• 提供抜粋:
════════════════════
モルヒネ依存およびその報酬効果の形成機序−NMDA受容体サブユニットの関与−
成田 年,青木 健,鈴木 勉
星薬科大学薬品毒性学教室
〒142‐8501 東京都品川区荏原2‐4‐41
e‐mail: suzuki@hoshi.ac.jp
要約: グルタミン酸受容体は,中枢神経における興奮性シナプス伝達の中心的な役割を果たしており,学習・記憶などのシナプスの可塑性に関与するばかりでなく,種々の神経変性疾患の発症メカニズムに深い関連性を持つ.イオンチャネル内蔵型のNMDA受容体を構成するサブユニットには,脳内分布や発現時期,機能特性や活性調節を異にする多数の分子種が存在し,受容体チャネルの機能的多様性を決定している.一方,モルヒネは抑制性のGABA神経系を抑制することにより中脳辺縁ドパミン神経系の活性化を引き起こし,側坐核からのドパミン遊離を促進することにより,強化効果や報酬効果などの精神依存を形成する.モルヒネ鎮痛耐性および身体依存形成過程でのNMDA受容体の関与が見出されて以来,モルヒネ依存におけるNMDA受容体の役割についての研究が精力的に行なわれており,報酬効果の形成においてもNMDA受容体の関連性が数々報告されている.最近我々の研究室において,特異的抗体を用いた研究によってNMDA受容体サブユニットのうち,特に側坐核のNR2Bサブユニットがモルヒネ報酬効果形成機構に重要な役割を果たしていることが確認されている.また,モルヒネ依存はprotein
kinase C(PKC)によって調節を受けることも明らかにされている.このように,分子神経生物学の進歩によって,複雑なモルヒネ依存の形成機構は次第に明らかにされており,今後,新しい技術を取り入れた更なる研究の発展が期待される.
════════════════════
• 提供資料:

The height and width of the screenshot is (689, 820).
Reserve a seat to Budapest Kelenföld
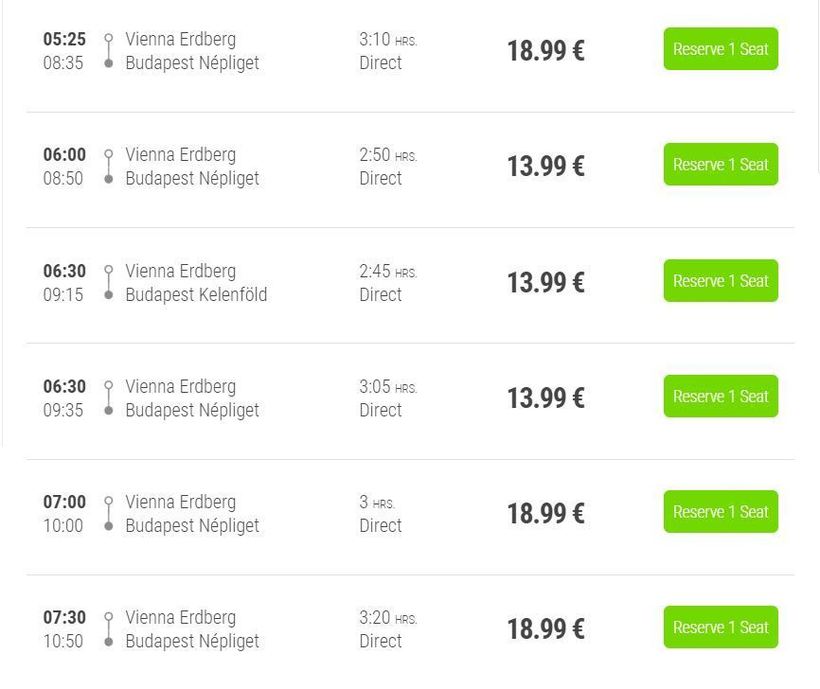click(x=720, y=281)
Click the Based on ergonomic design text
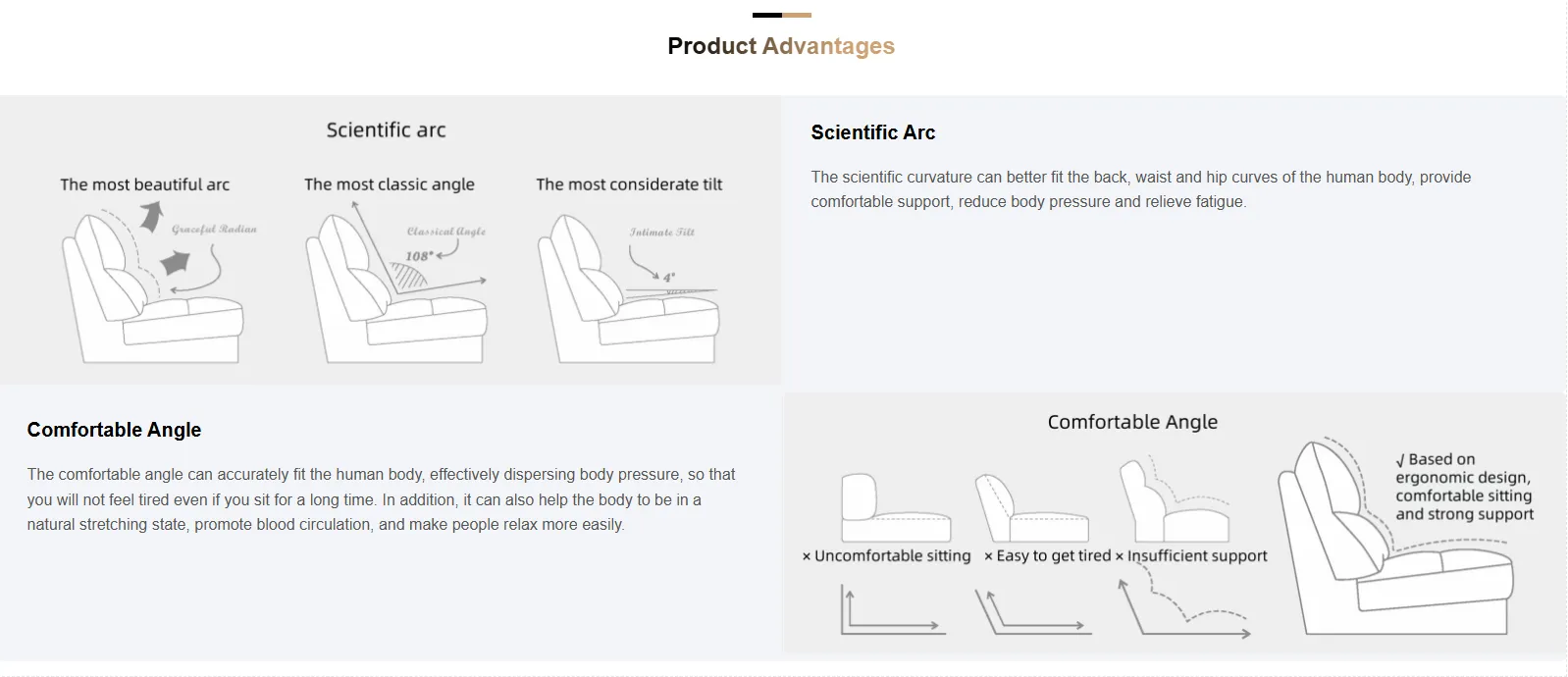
════════════════════
• 課題指示: モルヒネ依存についての抜粋から、「モルヒネ依存およびその報酬効果の形成機序−NMDA受容体サブユニットの関与−」から「なる研究の発展が期待される.」までをそのまま書き写すこと。 資料は別の出典から取ったものである。

• 解答:
モルヒネ依存およびその報酬効果の形成機序−NMDA受容体サブユニットの関与−
成田 年,青木 健,鈴木 勉
星薬科大学薬品毒性学教室
〒142‐8501 東京都品川区荏原2‐4‐41
e‐mail: suzuki@hoshi.ac.jp
要約: グルタミン酸受容体は,中枢神経における興奮性シナプス伝達の中心的な役割を果たしており,学習・記憶などのシナプスの可塑性に関与するばかりでなく,種々の神経変性疾患の発症メカニズムに深い関連性を持つ.イオンチャネル内蔵型のNMDA受容体を構成するサブユニットには,脳内分布や発現時期,機能特性や活性調節を異にする多数の分子種が存在し,受容体チャネルの機能的多様性を決定している.一方,モルヒネは抑制性のGABA神経系を抑制することにより中脳辺縁ドパミン神経系の活性化を引き起こし,側坐核からのドパミン遊離を促進することにより,強化効果や報酬効果などの精神依存を形成する.モルヒネ鎮痛耐性および身体依存形成過程でのNMDA受容体の関与が見出されて以来,モルヒネ依存におけるNMDA受容体の役割についての研究が精力的に行なわれており,報酬効果の形成においてもNMDA受容体の関連性が数々報告されている.最近我々の研究室において,特異的抗体を用いた研究によってNMDA受容体サブユニットのうち,特に側坐核のNR2Bサブユニットがモルヒネ報酬効果形成機構に重要な役割を果たしていることが確認されている.また,モルヒネ依存はprotein
kinase C(PKC)によって調節を受けることも明らかにされている.このように,分子神経生物学の進歩によって,複雑なモルヒネ依存の形成機構は次第に明らかにされており,今後,新しい技術を取り入れた更なる研究の発展が期待される.